I’ve had a couple of other close calls in the time since and have learned to endure one thing as a fact of life pretty much ever since.
Pain. Sometimes, just nagging, other times, debilitating. Call it a constant 4 or 5 with times it explodes off the chart.
The embolism came as a result of a knee surgery followed by insufficient physical therapy. Eight years later, in 2007, I was told by an orthopedist that my knees needed to be replaced. I’ve been told the same thing by four others in the last 17-years, but my issues with blood clotting do not give me the kind of chances that make me willing to take the chance, or to believe that it’s worth it.
I’ll just hobble along on my cane.
A trio of falls in the last five years led to two torn up shoulders. Sleeping is an adventure and a night without neuropathic hands going numb and hurting horribly are five hour time spans I am very grateful for.
Getting to coach the kind of basketball I wanted to as a boss between 2001 and 2015 was a great experience, involving hundreds of young people and a good number who became closer than just coach-player, but more father-son once removed. Their parents and I developed long-lasting friendships. The coaches who I worked with became brothers.
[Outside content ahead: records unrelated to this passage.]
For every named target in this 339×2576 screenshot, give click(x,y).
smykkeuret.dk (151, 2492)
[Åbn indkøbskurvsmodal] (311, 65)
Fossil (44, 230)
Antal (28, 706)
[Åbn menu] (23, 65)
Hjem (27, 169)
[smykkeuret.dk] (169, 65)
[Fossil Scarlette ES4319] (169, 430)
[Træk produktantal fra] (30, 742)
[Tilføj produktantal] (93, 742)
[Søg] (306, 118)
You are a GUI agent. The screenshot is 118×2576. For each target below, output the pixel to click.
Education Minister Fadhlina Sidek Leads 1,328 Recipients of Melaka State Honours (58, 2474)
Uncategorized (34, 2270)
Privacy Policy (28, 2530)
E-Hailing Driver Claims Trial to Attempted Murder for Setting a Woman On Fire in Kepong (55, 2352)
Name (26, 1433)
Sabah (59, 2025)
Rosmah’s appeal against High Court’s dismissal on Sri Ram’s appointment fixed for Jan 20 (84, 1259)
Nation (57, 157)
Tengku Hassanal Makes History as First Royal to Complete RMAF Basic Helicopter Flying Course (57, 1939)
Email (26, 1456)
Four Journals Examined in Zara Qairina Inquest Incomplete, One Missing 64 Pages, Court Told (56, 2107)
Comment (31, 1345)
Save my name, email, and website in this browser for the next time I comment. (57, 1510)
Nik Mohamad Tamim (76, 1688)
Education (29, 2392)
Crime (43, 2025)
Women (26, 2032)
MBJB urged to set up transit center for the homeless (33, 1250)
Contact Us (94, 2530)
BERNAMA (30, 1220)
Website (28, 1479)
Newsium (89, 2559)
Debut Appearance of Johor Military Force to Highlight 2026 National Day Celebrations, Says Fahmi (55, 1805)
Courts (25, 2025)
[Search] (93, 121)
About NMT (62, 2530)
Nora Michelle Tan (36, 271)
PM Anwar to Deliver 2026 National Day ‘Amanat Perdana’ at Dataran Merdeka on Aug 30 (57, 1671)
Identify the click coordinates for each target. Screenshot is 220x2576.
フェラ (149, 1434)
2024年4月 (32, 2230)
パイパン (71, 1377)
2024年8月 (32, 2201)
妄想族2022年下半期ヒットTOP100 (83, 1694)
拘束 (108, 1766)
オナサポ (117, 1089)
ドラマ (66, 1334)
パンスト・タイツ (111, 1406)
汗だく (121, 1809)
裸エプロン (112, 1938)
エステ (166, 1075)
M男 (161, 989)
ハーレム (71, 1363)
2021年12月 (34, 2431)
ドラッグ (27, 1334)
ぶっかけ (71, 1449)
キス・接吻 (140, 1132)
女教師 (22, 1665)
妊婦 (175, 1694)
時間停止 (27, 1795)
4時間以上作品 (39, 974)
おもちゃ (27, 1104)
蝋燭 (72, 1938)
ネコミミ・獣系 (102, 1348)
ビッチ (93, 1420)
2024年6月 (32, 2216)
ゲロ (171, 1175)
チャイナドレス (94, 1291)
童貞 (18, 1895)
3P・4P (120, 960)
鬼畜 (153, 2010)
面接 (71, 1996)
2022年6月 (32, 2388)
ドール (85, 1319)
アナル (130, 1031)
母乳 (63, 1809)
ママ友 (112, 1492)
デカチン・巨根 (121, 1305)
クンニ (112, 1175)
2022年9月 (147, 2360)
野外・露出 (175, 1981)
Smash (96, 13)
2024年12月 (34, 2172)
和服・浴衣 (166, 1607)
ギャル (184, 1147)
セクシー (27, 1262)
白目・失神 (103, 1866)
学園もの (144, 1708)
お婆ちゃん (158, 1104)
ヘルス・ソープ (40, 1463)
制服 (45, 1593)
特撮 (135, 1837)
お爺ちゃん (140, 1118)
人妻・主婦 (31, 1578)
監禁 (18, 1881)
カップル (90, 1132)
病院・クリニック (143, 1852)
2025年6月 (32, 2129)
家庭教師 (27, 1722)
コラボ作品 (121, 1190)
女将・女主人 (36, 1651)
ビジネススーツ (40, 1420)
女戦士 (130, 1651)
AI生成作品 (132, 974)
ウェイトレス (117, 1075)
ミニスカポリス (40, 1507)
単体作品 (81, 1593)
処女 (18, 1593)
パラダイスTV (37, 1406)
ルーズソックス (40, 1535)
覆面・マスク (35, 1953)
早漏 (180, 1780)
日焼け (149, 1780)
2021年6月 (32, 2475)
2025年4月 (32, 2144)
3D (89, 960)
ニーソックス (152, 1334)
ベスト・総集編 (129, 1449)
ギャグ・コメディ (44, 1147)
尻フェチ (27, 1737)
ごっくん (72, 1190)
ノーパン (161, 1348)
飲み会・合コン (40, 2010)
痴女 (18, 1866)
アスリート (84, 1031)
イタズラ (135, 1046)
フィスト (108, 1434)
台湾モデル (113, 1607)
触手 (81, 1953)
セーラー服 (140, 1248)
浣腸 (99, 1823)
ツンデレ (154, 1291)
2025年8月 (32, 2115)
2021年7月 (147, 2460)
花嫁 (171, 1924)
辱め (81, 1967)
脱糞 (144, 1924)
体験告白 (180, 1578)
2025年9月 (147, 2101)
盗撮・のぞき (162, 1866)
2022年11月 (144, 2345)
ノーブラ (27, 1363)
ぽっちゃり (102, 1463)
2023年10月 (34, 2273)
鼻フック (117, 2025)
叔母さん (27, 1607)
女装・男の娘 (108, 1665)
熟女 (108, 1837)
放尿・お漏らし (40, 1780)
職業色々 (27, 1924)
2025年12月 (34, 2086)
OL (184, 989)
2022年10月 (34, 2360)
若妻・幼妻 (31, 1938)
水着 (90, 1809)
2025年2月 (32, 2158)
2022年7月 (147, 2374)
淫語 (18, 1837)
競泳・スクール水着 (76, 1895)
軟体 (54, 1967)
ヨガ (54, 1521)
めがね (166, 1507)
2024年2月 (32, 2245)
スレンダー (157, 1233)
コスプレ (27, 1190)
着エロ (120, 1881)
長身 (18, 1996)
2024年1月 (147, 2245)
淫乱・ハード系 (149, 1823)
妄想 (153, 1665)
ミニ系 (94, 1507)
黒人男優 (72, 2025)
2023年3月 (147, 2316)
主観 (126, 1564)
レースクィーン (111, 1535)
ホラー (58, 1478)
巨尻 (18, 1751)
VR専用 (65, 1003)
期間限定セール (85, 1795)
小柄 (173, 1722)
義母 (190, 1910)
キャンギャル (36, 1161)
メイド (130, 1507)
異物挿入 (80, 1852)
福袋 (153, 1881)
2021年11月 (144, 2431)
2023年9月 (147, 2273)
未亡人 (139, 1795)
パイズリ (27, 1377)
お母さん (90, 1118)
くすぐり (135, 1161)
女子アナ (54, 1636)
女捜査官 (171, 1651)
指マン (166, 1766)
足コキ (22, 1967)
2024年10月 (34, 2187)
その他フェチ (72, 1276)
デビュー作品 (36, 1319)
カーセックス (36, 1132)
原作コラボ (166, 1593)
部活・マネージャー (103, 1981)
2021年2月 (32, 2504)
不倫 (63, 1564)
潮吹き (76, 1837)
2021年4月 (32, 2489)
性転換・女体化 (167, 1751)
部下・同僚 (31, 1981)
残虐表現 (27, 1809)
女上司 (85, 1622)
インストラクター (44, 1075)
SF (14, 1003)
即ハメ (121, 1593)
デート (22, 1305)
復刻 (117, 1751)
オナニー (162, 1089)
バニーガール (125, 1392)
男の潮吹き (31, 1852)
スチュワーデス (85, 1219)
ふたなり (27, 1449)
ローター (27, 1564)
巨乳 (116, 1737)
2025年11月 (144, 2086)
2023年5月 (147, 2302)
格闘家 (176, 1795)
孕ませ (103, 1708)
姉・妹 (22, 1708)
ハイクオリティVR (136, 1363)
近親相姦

So 25-years out into this second half of my life, now much closer to the end than the beginning has positioned me in the last year to serve two communities as a reporter, to ask sometimes hard questions, and to tread into difficult territory from time to time.
I may draw criticism for the amount of national politics that mark these columns I write, and I’ve been called a few names, been threatened a time or two, but I know this.
Three constants in my life are my wife, Katie, the greatest blessing of my life for the last 38-years, the pain I live with, and the gratitude I feel for being able to find a job I could do that kept my mind sharp, ignited my passions about freedom and about good governance, and placed me in proximity to coaches and sports teams that I admire and respect, and will shamelessly root for.
I absorb reading material and research, and I’ve learned when to recognize the truth from our leaders, and when people were B.S.ing me. My weasel radar, Spidey Sense, call it what you will, is extraordinarily well-developed.
Sadly, though my mind is twenty three, my body is 75, and my wife has now begun to encounter some of the challenges that go with retirement, things going wrong with the body, and requiring more help than she would like to ever ask for…Hating that is in her DNA.
She’s a doer, a pusher, still has the teacher’s voice, and is still my center of gravity. Our two dogs are her world, and the fact that I live 35-miles away from the job means I sometimes have to make choices between taking care of my family, and being at an evening event or a game.
I’ve tried to find “work-arounds” and will continue to do so. The people who have helped me with covering me on pictures, the coaches who dutifully call in their results, and an amazing boss who cares about our well-being as much as being first with the story make me grateful, humbled and inspired.
I’ve covered a lot of ground in my second life, and my secret given my pain management issues has been this.
Just. Keep. Moving. If a shark quits swimming, he dies.
So armed with a hot McDonalds coffee, my notebook, my elementary understanding of a Nikon D-90, and the great people I’ve met since coming to Cameron, I will just. Keep. moving.
I need to find a place to live in Cameron. That will change a lot of things. But in the meantime, I will emulate Donald Trump, the Happy Warrior, and keep my eye on the prize.
And in the immortal words of Kamala Harris, I “will not be burdened by what has been.”
Yesterday is history.
Tomorrow is a mystery.
The only thing that matters is today…One more day in my 65th trip around the sun.
And how great it will be…Could someone pass me the Bio-Freeze, please?